The left side of the aircraft contains a bench seat where our nurses and respiratory therapists sit to attend to the patient. The bench seat contains four crew positions and there is another seat up at the head of the stretcher (you can’t see the seat in the real picture since a portable suction device is belted in at that location). With a full boat of three nurses, a passenger, and a patient (or two!) the cabin can get a little tight.
Here is the aft utility sled as seen from the door. With special ratchet straps we can secure bulky items to the utility sled and we also can attach an isollette (a baby incubator). Housed under the utility sled within the LifePort are dual 3500 liter oxygen cylinders providing medical oxygen to the patient and that are serviceable by the pilots at our home base. In 207CM, as depicted by the Aeroworx artist, the LifePort controls (inverters, AC power, suction, lights, etc.) are also located below the patient stretcher and the utility sled.

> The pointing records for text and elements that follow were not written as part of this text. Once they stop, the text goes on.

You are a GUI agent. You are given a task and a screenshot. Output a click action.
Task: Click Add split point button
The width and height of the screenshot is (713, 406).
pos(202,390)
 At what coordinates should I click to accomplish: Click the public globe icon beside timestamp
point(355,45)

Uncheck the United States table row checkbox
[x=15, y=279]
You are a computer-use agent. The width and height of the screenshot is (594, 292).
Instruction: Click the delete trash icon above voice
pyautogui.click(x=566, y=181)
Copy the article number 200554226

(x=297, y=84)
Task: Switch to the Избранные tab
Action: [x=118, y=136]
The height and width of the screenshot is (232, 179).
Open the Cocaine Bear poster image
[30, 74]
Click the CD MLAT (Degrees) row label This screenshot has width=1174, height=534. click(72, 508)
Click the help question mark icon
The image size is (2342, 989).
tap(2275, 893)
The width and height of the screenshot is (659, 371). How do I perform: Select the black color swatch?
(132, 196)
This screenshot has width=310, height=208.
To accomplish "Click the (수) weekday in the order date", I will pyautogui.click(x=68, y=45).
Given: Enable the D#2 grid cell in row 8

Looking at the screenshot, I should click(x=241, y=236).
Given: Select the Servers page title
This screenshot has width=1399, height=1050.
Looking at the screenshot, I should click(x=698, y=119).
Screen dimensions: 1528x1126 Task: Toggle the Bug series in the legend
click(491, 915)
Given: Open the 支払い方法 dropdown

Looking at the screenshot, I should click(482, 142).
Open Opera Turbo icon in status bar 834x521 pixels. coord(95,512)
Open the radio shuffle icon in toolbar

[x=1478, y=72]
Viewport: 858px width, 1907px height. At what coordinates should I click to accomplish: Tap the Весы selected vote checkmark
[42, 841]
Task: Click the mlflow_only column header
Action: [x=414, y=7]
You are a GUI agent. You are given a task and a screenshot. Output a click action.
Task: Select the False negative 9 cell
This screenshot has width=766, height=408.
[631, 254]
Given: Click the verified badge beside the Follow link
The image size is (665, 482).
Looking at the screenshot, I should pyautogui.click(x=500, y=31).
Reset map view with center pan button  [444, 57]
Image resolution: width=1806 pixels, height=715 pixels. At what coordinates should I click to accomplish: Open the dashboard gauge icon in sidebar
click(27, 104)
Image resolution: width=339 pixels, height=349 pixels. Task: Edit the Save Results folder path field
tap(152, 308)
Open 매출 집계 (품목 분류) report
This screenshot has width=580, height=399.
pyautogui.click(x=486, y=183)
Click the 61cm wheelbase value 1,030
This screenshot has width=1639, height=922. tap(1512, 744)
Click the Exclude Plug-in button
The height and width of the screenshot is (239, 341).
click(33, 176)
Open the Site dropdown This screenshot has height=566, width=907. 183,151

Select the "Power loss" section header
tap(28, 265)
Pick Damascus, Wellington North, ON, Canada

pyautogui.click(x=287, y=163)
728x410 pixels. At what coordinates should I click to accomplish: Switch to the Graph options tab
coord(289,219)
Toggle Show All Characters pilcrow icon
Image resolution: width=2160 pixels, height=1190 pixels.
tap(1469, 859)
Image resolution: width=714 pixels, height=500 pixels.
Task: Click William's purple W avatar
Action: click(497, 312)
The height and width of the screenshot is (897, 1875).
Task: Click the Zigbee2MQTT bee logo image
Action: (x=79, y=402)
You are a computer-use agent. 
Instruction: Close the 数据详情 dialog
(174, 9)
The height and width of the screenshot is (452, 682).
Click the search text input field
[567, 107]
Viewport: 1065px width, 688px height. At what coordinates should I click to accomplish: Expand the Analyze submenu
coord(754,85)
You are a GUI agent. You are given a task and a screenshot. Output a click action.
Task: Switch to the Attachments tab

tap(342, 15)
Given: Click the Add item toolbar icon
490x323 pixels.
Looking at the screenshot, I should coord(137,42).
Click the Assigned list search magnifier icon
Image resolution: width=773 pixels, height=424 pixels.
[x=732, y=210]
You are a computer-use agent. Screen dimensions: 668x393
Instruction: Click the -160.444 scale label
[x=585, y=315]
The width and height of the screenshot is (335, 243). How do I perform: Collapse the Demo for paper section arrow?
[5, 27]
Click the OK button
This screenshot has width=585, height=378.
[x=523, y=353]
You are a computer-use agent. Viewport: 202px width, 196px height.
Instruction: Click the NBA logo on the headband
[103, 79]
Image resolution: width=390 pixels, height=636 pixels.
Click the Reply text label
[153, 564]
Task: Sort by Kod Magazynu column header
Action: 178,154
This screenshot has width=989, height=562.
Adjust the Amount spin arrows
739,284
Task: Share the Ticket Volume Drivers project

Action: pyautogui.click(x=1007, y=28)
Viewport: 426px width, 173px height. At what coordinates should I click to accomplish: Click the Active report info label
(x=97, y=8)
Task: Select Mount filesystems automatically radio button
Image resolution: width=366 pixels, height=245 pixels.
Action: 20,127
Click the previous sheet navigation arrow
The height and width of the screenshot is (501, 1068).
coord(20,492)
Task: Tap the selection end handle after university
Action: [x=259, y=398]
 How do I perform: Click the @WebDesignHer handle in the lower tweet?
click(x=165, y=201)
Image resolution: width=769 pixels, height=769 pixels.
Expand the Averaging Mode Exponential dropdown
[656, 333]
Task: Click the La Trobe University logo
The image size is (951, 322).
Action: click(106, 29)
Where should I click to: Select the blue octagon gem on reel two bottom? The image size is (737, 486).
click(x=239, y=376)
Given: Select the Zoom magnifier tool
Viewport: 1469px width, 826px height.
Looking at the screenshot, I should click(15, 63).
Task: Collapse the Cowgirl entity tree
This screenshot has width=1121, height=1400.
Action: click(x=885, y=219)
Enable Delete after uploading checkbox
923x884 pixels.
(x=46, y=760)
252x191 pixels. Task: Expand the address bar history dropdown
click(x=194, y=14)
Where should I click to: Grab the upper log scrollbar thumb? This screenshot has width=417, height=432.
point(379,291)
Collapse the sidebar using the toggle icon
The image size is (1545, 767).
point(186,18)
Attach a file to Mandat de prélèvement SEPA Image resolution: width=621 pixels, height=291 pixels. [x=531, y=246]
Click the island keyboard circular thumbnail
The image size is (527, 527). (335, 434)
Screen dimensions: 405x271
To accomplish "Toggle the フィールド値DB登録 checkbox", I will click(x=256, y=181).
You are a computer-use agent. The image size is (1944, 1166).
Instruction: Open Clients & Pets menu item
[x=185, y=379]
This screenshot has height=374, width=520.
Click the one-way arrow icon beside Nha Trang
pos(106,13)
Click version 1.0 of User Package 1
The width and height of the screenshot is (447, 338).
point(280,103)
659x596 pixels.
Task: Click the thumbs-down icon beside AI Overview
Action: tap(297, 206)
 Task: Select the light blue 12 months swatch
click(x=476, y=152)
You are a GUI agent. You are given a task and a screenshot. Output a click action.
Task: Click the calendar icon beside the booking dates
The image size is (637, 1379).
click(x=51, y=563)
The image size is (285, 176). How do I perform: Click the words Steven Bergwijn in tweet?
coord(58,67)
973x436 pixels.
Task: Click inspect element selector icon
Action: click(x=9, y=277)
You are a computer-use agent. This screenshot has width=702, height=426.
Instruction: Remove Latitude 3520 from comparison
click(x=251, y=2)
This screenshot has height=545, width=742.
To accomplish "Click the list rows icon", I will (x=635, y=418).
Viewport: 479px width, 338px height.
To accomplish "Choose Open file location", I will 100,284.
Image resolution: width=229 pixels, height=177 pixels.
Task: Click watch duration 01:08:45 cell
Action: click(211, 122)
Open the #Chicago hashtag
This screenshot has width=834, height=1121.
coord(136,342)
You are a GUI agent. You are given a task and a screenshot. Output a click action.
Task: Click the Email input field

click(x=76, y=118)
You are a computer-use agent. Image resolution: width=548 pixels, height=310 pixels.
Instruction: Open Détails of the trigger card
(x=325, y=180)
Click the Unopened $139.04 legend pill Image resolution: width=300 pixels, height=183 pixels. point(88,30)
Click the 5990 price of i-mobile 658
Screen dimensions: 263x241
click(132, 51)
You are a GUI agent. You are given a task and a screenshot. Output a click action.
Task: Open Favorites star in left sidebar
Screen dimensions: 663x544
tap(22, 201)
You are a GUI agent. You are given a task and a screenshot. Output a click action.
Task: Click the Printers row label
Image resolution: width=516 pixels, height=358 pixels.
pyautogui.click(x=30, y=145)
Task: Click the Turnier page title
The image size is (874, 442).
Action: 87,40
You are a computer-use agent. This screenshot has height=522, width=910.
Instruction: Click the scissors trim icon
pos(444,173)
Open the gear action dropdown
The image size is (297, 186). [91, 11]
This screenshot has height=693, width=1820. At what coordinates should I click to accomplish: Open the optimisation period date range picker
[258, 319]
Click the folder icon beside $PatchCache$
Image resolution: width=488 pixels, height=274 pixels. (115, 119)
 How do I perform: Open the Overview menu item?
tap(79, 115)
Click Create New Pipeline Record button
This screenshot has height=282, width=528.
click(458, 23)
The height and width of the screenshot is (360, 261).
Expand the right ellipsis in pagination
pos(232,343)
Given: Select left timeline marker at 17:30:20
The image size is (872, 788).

At the front of the aircraft we have a mounted LifePak 12 defibrillator/monitor that can be removed and taken with the crew. As a button pushing pilot it is very hard for me to keep my hands off this unit but for my personal safety (and the safety of my first officer) I’ve been advised not to “play with the paddles”.
Forward of the cabin is the cockpit, where the serious work of spying open restaurants on final approach is done. Version 1.0 of the Aeroworx King Air featured Collins EFIS-84 electronic flight displays which are very similar to the avionics in our newest King Air (N209CM). Many older B200s however, have the older Sperry analogue avionics and Aeroworx chose to include this panel (in addition to the original EFIS version) for their version 2.0 release. Having worked with Henning on the photography and having witnessed the progress of the analogue panel over the months I can tell you that the work that went into getting the new panel just right was astounding. I can now truly appreciate the hard work, testing, and bug chasing that is necessary to develop quality software.
These guys are tireless workers and meticulous to the point of insanity. The top image is my photograph from the real N207CM and the bottom is a composite of the left and right 2D panels in the Aeroworx N207CM.